-------- DATA RECORDS

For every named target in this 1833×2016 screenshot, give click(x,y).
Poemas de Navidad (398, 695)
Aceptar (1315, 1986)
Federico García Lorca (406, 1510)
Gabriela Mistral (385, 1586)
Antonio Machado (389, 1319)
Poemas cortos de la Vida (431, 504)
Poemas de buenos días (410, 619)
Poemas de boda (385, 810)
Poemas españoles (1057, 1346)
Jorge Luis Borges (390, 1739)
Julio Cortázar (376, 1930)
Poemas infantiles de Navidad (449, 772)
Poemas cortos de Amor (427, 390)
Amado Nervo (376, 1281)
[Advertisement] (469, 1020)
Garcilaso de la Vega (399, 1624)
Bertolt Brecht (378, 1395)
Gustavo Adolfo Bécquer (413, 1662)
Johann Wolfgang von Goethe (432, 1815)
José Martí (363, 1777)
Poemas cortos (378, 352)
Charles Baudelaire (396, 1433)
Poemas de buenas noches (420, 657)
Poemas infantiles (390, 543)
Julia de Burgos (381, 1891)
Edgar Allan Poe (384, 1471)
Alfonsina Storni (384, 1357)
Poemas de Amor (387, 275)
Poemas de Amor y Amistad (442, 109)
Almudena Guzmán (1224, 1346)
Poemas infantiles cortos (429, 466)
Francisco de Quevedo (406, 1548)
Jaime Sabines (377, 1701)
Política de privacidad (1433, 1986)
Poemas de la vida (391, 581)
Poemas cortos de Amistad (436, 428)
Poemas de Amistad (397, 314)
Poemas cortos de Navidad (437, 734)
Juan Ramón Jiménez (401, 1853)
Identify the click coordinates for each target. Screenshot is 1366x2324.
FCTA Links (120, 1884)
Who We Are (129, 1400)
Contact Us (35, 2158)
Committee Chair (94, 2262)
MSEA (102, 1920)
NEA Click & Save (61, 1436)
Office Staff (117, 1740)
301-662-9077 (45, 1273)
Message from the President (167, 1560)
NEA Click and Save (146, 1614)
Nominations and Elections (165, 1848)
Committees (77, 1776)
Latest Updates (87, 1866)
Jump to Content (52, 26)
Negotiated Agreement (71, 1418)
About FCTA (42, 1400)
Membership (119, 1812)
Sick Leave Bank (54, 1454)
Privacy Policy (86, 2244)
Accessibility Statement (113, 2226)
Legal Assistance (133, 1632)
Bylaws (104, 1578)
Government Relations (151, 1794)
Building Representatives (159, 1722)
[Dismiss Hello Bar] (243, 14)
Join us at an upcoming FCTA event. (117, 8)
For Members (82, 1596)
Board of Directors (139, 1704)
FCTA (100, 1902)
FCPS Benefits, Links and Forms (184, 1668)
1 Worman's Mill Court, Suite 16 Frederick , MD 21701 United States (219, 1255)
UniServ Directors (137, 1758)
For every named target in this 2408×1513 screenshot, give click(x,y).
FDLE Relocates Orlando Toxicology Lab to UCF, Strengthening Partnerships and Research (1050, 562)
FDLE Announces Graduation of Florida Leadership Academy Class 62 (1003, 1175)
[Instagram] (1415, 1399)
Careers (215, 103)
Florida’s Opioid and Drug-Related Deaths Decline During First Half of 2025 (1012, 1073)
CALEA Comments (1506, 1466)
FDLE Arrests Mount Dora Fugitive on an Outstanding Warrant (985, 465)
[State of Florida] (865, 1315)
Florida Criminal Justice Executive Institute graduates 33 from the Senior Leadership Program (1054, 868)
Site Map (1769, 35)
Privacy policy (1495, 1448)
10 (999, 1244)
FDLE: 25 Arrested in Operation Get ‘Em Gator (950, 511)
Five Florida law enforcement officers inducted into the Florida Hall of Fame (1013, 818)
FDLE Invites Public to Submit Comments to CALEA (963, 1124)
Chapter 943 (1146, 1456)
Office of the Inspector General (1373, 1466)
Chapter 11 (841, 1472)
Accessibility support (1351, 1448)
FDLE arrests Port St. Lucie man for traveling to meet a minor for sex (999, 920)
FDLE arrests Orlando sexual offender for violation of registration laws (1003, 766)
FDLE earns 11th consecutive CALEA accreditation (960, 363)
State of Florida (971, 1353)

----------------

AIM OF THE TASK: For this exercise, output the records in full, exactly.

SOLVED PROBLEM:
For every named target in this 1833×2016 screenshot, give click(x,y).
Poemas de Navidad (398, 695)
Aceptar (1315, 1986)
Federico García Lorca (406, 1510)
Gabriela Mistral (385, 1586)
Antonio Machado (389, 1319)
Poemas cortos de la Vida (431, 504)
Poemas de buenos días (410, 619)
Poemas de boda (385, 810)
Poemas españoles (1057, 1346)
Jorge Luis Borges (390, 1739)
Julio Cortázar (376, 1930)
Poemas infantiles de Navidad (449, 772)
Poemas cortos de Amor (427, 390)
Amado Nervo (376, 1281)
[Advertisement] (469, 1020)
Garcilaso de la Vega (399, 1624)
Bertolt Brecht (378, 1395)
Gustavo Adolfo Bécquer (413, 1662)
Johann Wolfgang von Goethe (432, 1815)
José Martí (363, 1777)
Poemas cortos (378, 352)
Charles Baudelaire (396, 1433)
Poemas de buenas noches (420, 657)
Poemas infantiles (390, 543)
Julia de Burgos (381, 1891)
Edgar Allan Poe (384, 1471)
Alfonsina Storni (384, 1357)
Poemas de Amor (387, 275)
Poemas de Amor y Amistad (442, 109)
Almudena Guzmán (1224, 1346)
Poemas infantiles cortos (429, 466)
Francisco de Quevedo (406, 1548)
Jaime Sabines (377, 1701)
Política de privacidad (1433, 1986)
Poemas de la vida (391, 581)
Poemas cortos de Amistad (436, 428)
Poemas de Amistad (397, 314)
Poemas cortos de Navidad (437, 734)
Juan Ramón Jiménez (401, 1853)
Identify the click coordinates for each target. Screenshot is 1366x2324.
FCTA Links (120, 1884)
Who We Are (129, 1400)
Contact Us (35, 2158)
Committee Chair (94, 2262)
MSEA (102, 1920)
NEA Click & Save (61, 1436)
Office Staff (117, 1740)
301-662-9077 (45, 1273)
Message from the President (167, 1560)
NEA Click and Save (146, 1614)
Nominations and Elections (165, 1848)
Committees (77, 1776)
Latest Updates (87, 1866)
Jump to Content (52, 26)
Negotiated Agreement (71, 1418)
About FCTA (42, 1400)
Membership (119, 1812)
Sick Leave Bank (54, 1454)
Privacy Policy (86, 2244)
Accessibility Statement (113, 2226)
Legal Assistance (133, 1632)
Bylaws (104, 1578)
Government Relations (151, 1794)
Building Representatives (159, 1722)
[Dismiss Hello Bar] (243, 14)
Join us at an upcoming FCTA event. (117, 8)
For Members (82, 1596)
Board of Directors (139, 1704)
FCTA (100, 1902)
FCPS Benefits, Links and Forms (184, 1668)
1 Worman's Mill Court, Suite 16 Frederick , MD 21701 United States (219, 1255)
UniServ Directors (137, 1758)
For every named target in this 2408×1513 screenshot, give click(x,y).
FDLE Relocates Orlando Toxicology Lab to UCF, Strengthening Partnerships and Research (1050, 562)
FDLE Announces Graduation of Florida Leadership Academy Class 62 (1003, 1175)
[Instagram] (1415, 1399)
Careers (215, 103)
Florida’s Opioid and Drug-Related Deaths Decline During First Half of 2025 (1012, 1073)
CALEA Comments (1506, 1466)
FDLE Arrests Mount Dora Fugitive on an Outstanding Warrant (985, 465)
[State of Florida] (865, 1315)
Florida Criminal Justice Executive Institute graduates 33 from the Senior Leadership Program (1054, 868)
Site Map (1769, 35)
Privacy policy (1495, 1448)
10 (999, 1244)
FDLE: 25 Arrested in Operation Get ‘Em Gator (950, 511)
Five Florida law enforcement officers inducted into the Florida Hall of Fame (1013, 818)
FDLE Invites Public to Submit Comments to CALEA (963, 1124)
Chapter 943 (1146, 1456)
Office of the Inspector General (1373, 1466)
Chapter 11 (841, 1472)
Accessibility support (1351, 1448)
FDLE arrests Port St. Lucie man for traveling to meet a minor for sex (999, 920)
FDLE arrests Orlando sexual offender for violation of registration laws (1003, 766)
FDLE earns 11th consecutive CALEA accreditation (960, 363)
State of Florida (971, 1353)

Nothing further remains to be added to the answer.